Few nights before we moved out, some man and my father were sitting in the living room, drinking. My father was very drunk. There were various weapons, rifles, bullets, bombs and other firearms in front of them. He played with a bomb ring, saying he would kill us all. It was a game for him. Until then, I had never felt greater fear and panic. Mother was terrified, and that man told him not to play with such things, because it was life-threatening. Naturally, my father always hated when someone told him what to do or what not to do, so he got even angrier and cursed. He went out on the balcony and fired his rifle, and threw a bomb from the balcony in the middle of the night. The neighbourhood was terrified and fearful. The police did not come, not even to warn him for harassing the neighbourhood. When that hell was over, we were all still alive, thank God.

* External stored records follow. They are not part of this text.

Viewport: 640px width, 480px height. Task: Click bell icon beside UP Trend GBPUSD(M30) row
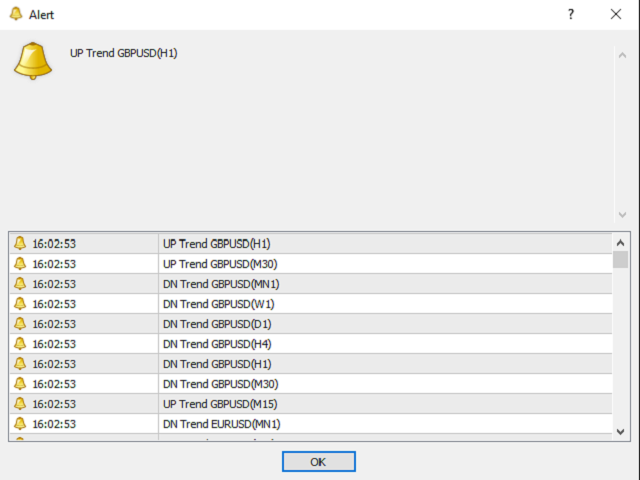coord(20,264)
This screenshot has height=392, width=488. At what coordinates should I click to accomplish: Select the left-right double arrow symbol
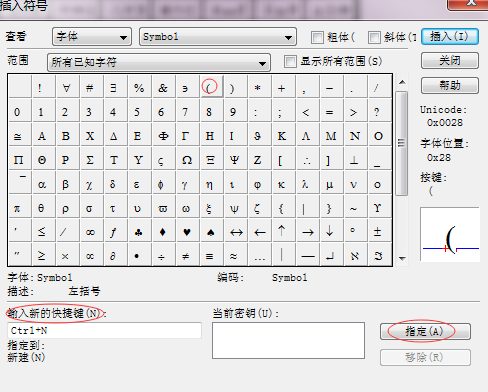click(x=236, y=232)
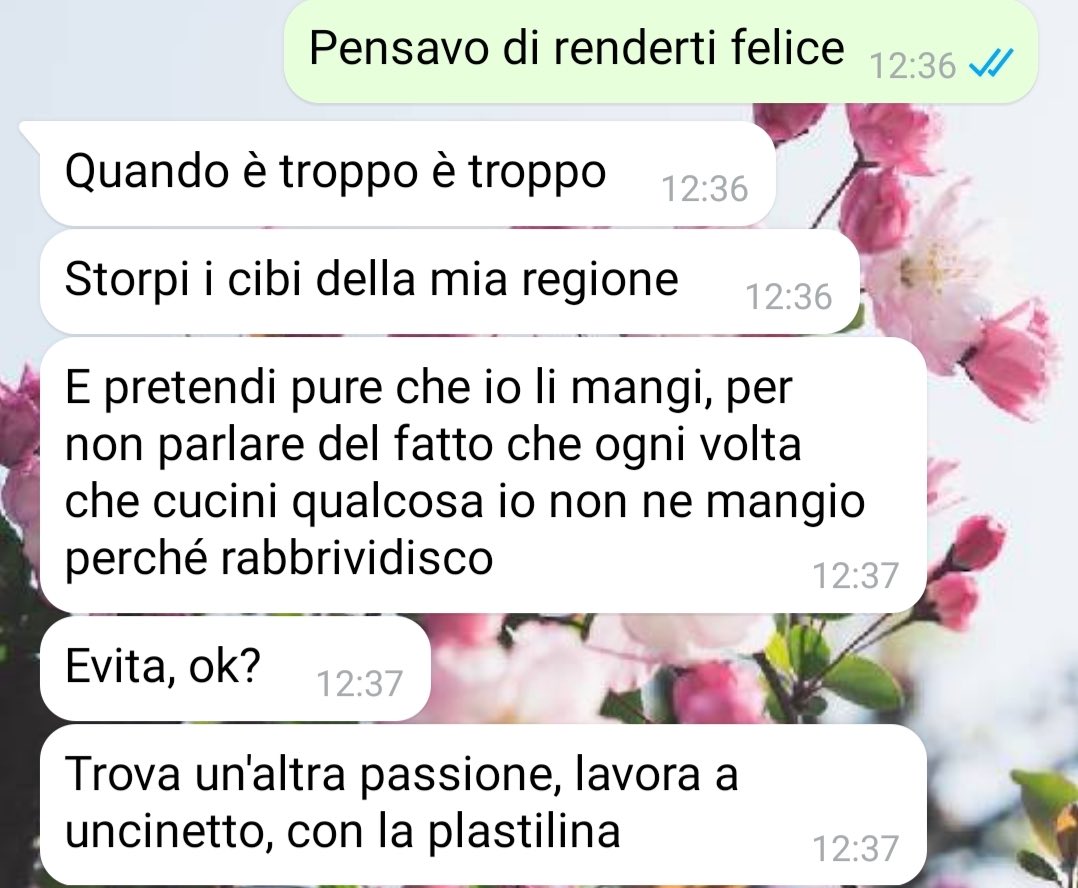Click the word 'uncinetto' in the last message
Image resolution: width=1078 pixels, height=888 pixels.
pyautogui.click(x=162, y=832)
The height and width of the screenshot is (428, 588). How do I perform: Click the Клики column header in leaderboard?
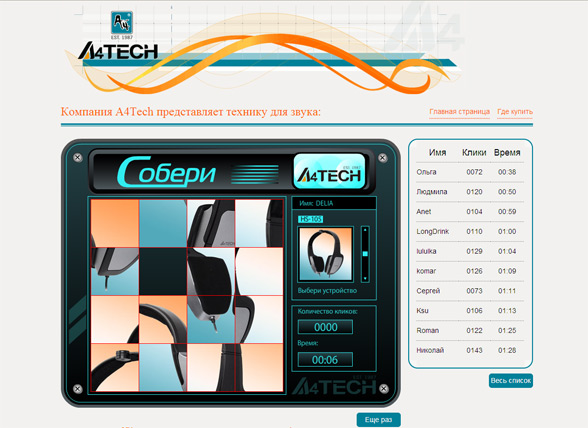(474, 153)
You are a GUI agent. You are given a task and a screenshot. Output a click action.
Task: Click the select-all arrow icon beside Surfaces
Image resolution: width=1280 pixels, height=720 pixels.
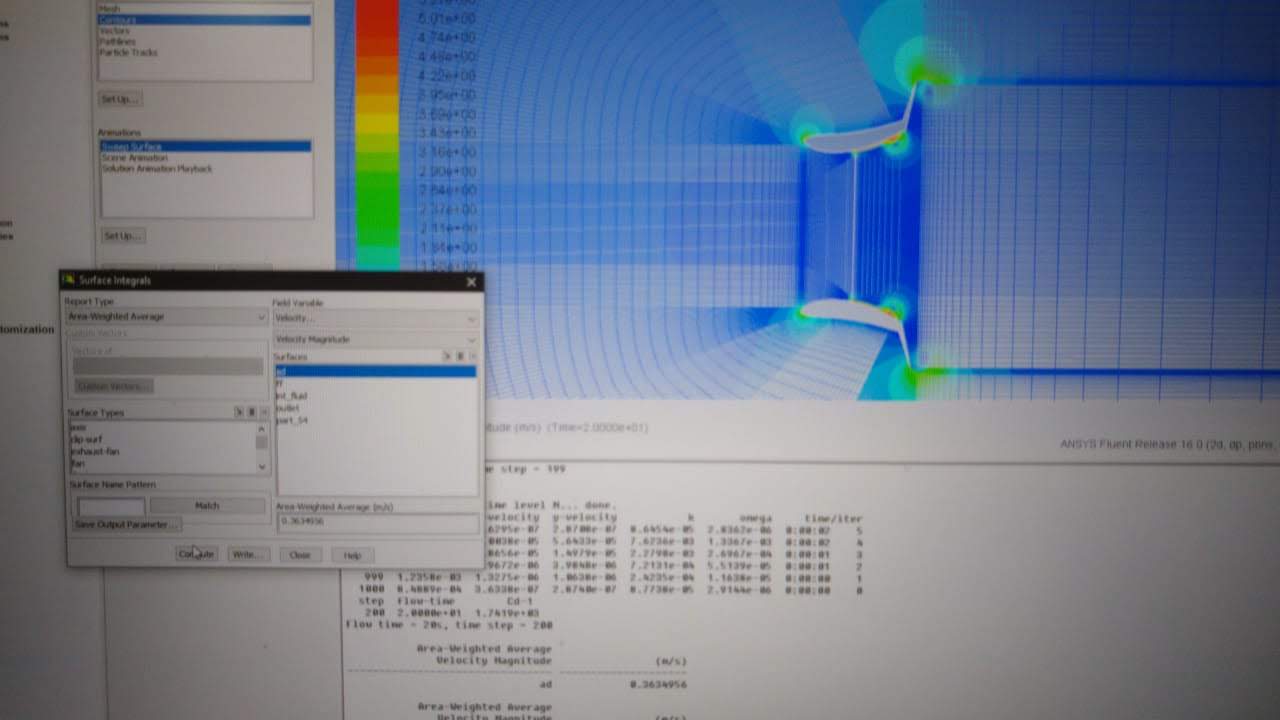pos(444,356)
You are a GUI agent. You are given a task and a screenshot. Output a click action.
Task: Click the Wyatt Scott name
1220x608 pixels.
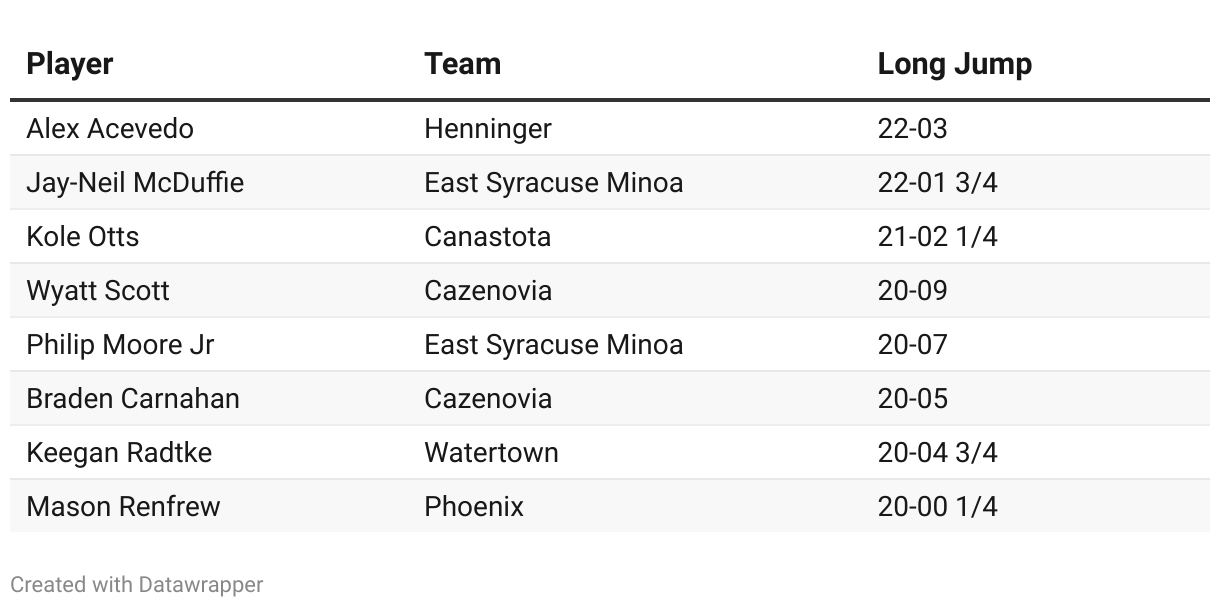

The day of our moving also came. Terrible feeling. It was very difficult feeling for me. What I regretted the most was what I was leaving behind. Although, in 1997, I was a little girl, barely nine years old, I had a crush. He was a little black-haired boy who, naturally, didn’t even notice me. Father and mother were packing our stuff in the flat, and we helped them with that. He took down everything that could possibly be removed from the flat. The flat we moved out of was left in very poor condition.

I thought the new address would be some new turning point in life, maybe a happy start or a change for the better. Unfortunately, our hell continued. We moved to the address ‘Ceravacka hills no. 12’, to a huge house with two floors, plus an attic belonging to a Serb. We lived on the first floor, actually, the ground floor. The Ogresevic family also lived in that house. They had three children, two boys and a little girl. On the one hand, I was happy because they were kids of my age. We often played behind the house with mud and cans that we found in the rubbish or secretly took from the house.

I always thought that I had a normal life and that everything that happened to me, the beatings and turmoil was normal and that everyone lived like that. It was something natural for me, because I didn’t know of a different kind of life. It was only then that I realised that I was wrong, because these children, my neighbours, received tenderness, love and attention from their parents every day, even without beatings, and I realised it was them who were truly happy. It was then that I realised that there are good and bad fathers. We, my sister, brother and I were not hungry. My father provided us with food, sometimes even bought toys, but I was not happy. I didn’t want toys, I didn’t want anything, just love and attention like the other kids had. Every time I saw a happy couple walking down the street, or children being hugged by their parents, who cuddled and looked after them, jealousy awoke in me. Mum was not allowed to kiss or hug us, her own children, in his presence, because his reaction would be violent. She would hug us when my father was not there.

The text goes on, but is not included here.